* **WHAT TO PRODUCE**: Each line of the listing that contains the word "Desembolsos" is to be copied.

* **RECORDS TO PROCESS**:
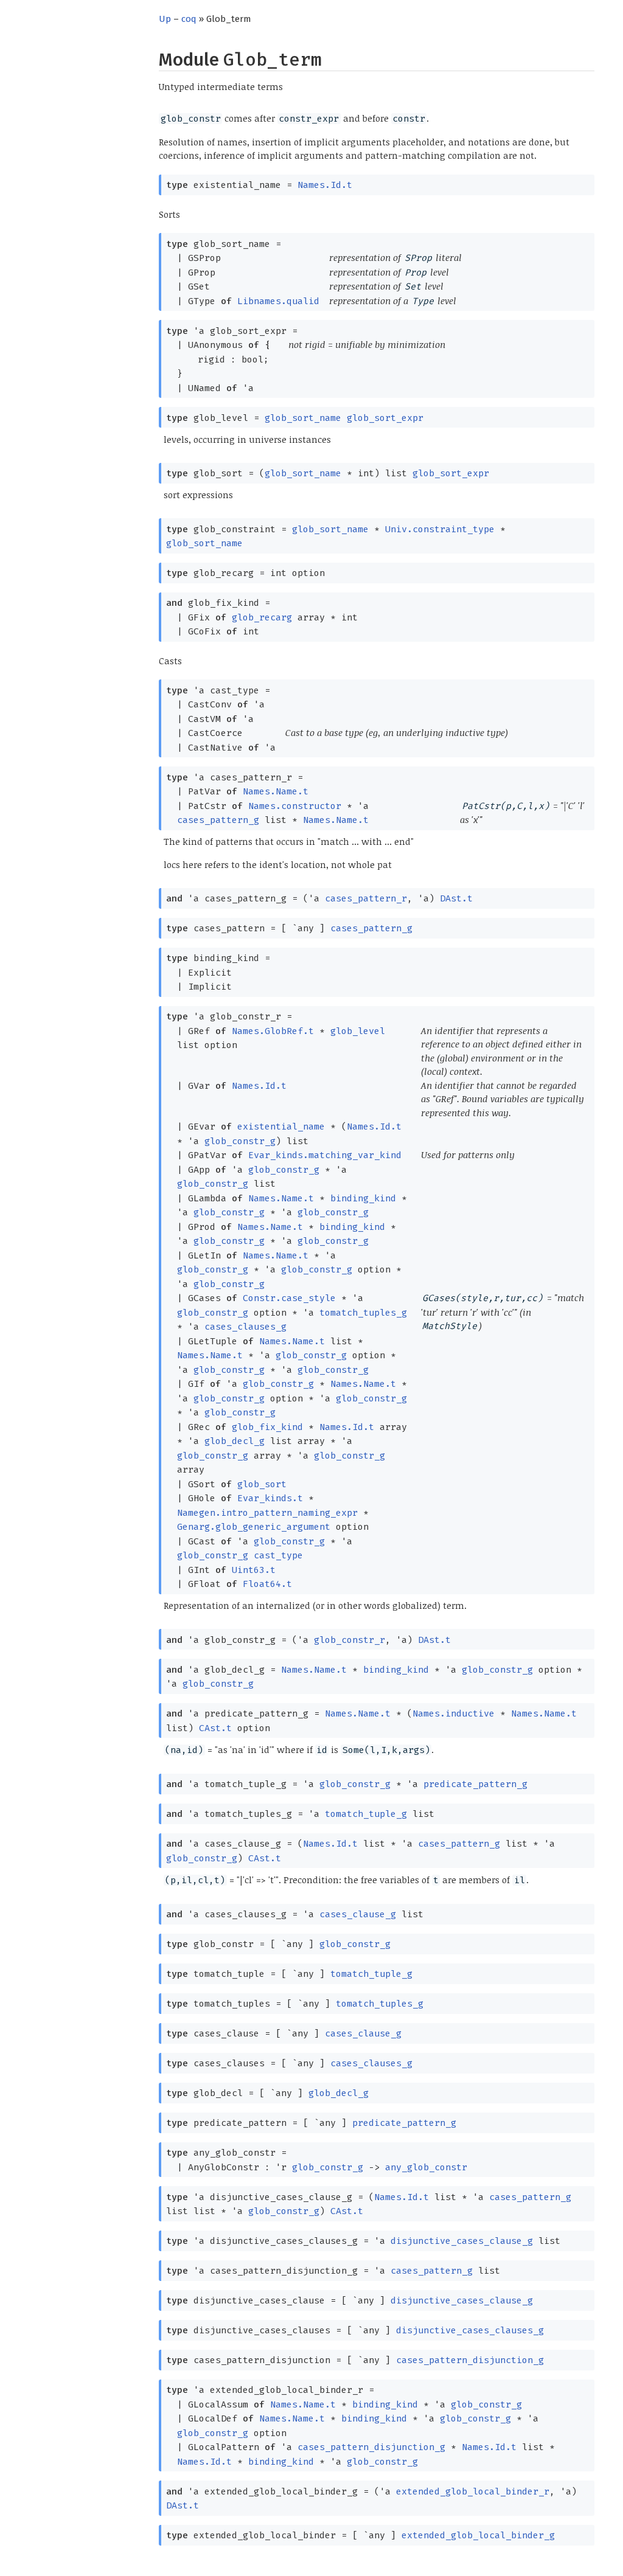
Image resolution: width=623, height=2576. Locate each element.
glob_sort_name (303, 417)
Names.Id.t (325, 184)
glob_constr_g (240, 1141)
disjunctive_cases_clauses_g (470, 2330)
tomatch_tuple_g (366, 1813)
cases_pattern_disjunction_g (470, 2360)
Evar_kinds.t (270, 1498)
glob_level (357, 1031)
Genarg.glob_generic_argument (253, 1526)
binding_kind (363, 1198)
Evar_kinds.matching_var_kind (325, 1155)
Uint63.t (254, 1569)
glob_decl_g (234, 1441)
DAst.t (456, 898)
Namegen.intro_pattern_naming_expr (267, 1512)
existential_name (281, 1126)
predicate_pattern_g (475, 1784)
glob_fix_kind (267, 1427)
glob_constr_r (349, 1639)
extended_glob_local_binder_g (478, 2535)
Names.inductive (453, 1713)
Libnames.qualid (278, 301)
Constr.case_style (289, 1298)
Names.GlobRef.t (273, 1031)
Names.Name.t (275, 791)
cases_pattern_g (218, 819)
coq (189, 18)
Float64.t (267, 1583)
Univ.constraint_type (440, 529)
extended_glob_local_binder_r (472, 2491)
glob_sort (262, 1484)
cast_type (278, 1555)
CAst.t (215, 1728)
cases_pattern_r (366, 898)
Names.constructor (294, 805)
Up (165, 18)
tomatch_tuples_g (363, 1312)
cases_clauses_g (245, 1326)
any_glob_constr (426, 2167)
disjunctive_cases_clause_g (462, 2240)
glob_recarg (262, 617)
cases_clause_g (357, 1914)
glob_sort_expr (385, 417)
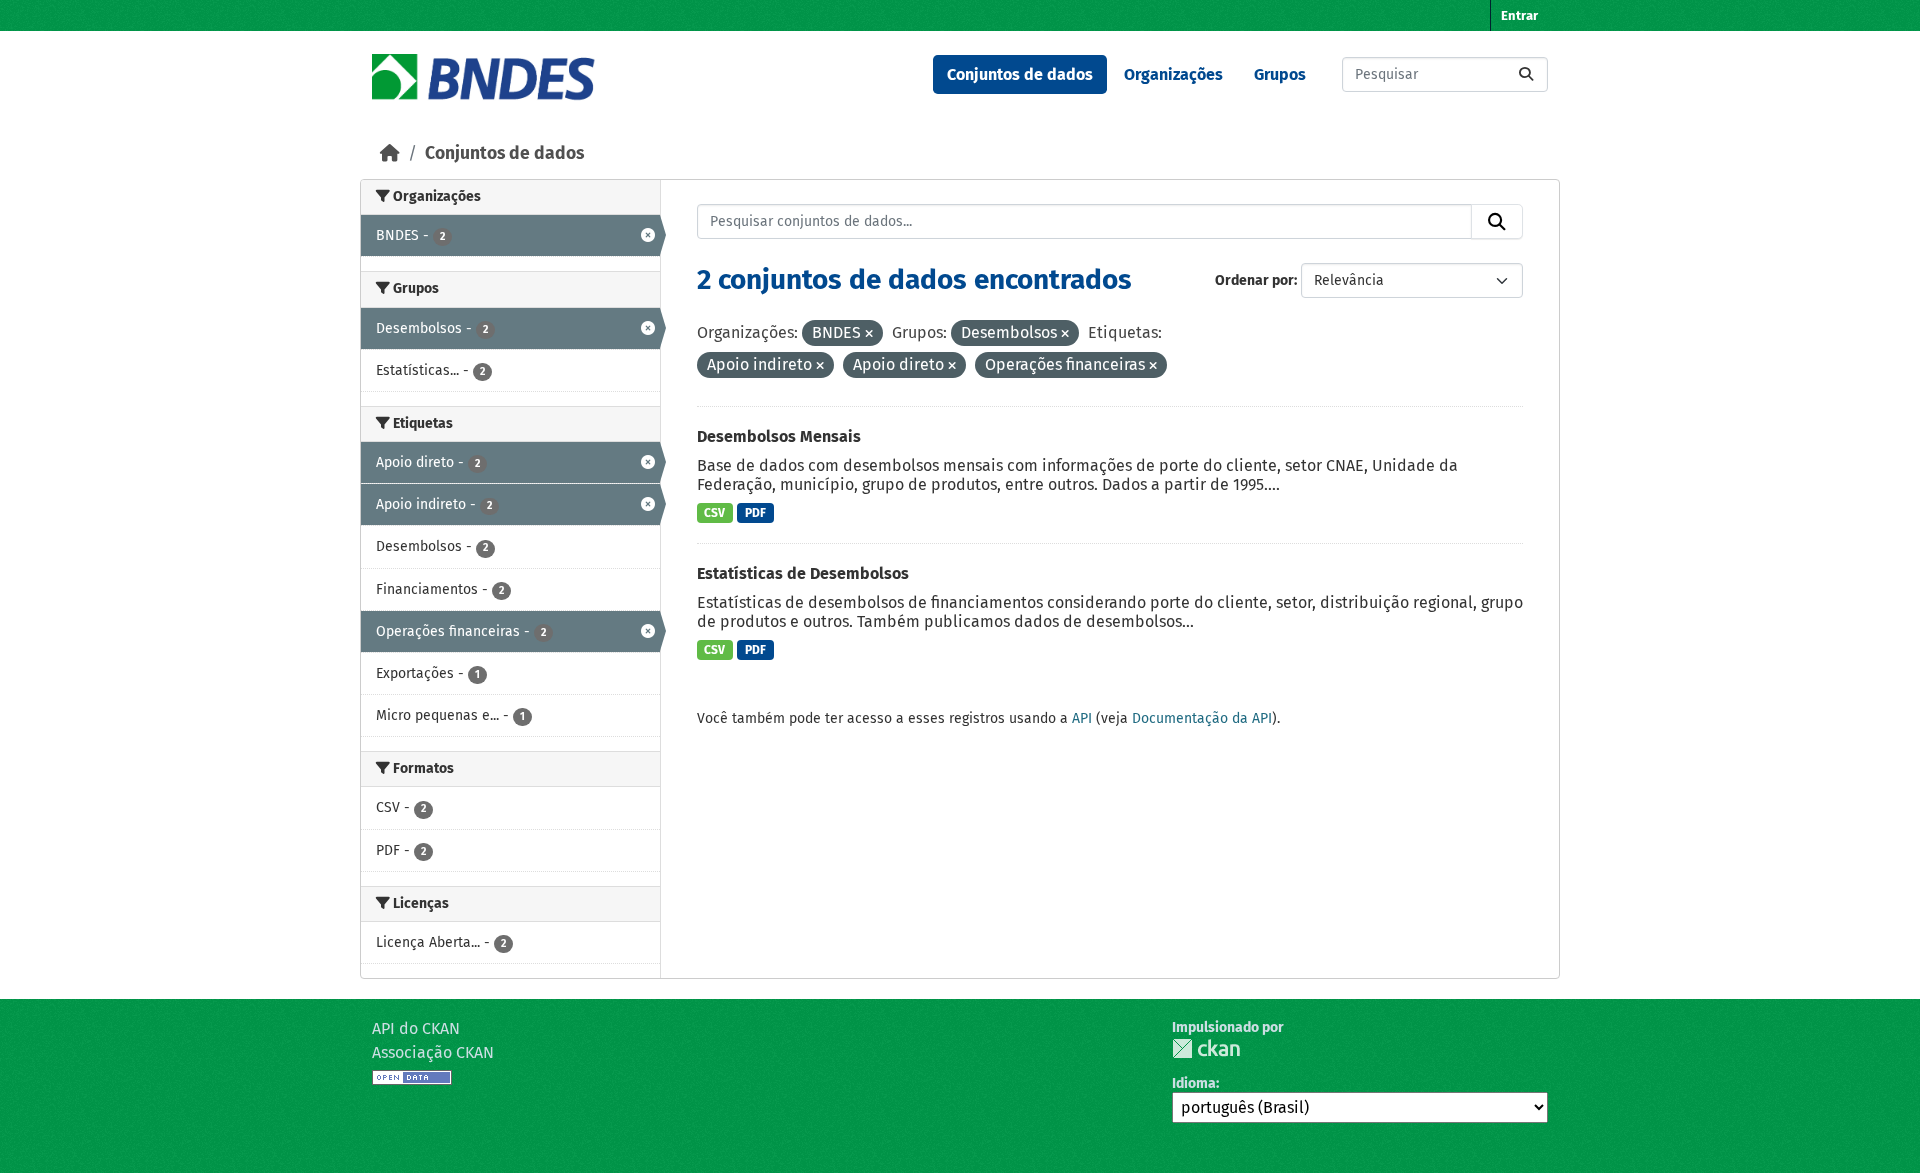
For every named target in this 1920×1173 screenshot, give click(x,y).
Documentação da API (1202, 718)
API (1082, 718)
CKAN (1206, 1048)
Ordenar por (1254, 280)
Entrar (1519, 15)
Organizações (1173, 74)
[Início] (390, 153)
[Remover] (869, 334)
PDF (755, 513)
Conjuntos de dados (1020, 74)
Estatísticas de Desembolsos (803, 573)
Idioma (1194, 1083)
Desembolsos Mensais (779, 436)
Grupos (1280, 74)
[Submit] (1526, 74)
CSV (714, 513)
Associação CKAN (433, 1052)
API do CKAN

* **REPLY**:
Estatísticas de Desembolsos (803, 573)
Desembolsos Mensais (779, 436)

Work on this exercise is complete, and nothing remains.